Иногда выходишь из барака и споткнешься о валенки Марьи, лежащие у коридорного порога. Значит, непоседливость и скука опять выгнали Колю на улицу. Выскочишь на крыльцо. Бесштанный Коля носится босиком по снегу, подпрыгивает, гикает, хлопает себя по голяшкам. Начнешь его ловить (простудится ведь, дьяволенок) — он чешет от тебя во все лопатки, смеясь и виляя. А когда умается, то подбежит к смоленому пожарному чану, который вечно пуст, если не считать кирпичей, склянок, железяк, подскочит, уцепится за верх чана, и тут ты схватишь Колю и утащишь в тепло.
Как всегда зимой, в барачном коридоре холодище. Марья просит Колю, одетого лишь в белую рубашонку да валенки, уйти домой, но он только улыбается и держит наготове снег, чтобы положить его в ладонь матери.
Барачные печи топили пыльно-мелким бурым углем; получали его по талонам коммунально-бытового управления — КБУ. Правда, кое-кто топил антрацитом и коксом. Находились отчаянные люди, ездили на доменный участок и там, забравшись на хоппера, нагребали в мешки то антрацит, то кокс, рискуя попасть под поезд, в тюрьму или быть застреленным охранником.
Перед засыпкой в печь пыльно-мелкий уголь намокро поливали. Он медленно разгорался, зато, запылав, густо гудел лохматым огнем.
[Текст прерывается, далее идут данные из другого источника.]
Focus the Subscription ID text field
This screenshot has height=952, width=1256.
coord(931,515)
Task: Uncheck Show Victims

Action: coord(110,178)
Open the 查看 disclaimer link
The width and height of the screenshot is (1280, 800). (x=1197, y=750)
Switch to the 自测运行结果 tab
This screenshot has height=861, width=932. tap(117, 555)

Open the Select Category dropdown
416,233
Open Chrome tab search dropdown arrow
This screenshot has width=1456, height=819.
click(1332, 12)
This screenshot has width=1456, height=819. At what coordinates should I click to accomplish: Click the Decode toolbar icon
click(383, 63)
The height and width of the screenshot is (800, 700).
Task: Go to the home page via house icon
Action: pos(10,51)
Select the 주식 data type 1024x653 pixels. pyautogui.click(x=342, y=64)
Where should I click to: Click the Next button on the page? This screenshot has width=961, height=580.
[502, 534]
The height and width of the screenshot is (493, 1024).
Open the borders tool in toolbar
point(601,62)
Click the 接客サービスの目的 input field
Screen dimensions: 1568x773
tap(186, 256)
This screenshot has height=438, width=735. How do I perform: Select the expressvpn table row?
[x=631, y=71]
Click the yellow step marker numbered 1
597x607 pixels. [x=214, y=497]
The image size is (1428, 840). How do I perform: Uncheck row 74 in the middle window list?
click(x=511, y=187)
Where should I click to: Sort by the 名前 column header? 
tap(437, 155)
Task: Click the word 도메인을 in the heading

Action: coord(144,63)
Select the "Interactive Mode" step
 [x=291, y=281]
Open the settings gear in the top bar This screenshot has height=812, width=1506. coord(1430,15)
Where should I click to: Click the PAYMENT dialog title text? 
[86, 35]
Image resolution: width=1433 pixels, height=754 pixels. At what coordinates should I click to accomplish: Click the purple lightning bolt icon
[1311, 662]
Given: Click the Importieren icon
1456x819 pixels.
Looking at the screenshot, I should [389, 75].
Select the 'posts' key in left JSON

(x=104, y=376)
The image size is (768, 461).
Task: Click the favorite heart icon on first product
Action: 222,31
Должно быть, за полчаса до нашего прихода Марья завалила в барабанную печь ведро смоченного угля. Он тлел, тлел да и запылал.
Из дырочки внутренней дверцы барабана высовывались в коридор коготки пламени, а сама дверца, раскаляясь, становилась арбузно-алой.
Поначалу, когда казах увидел огонь, нам показалось, что он рехнулся. Он умоляюще мычал, не сводя горячечных глаз с дырочек в чугунной створке. Чуть после он смотрел с укоризной на Марью и на нас, четверых, все еще не оттерших его стылых рук и ног.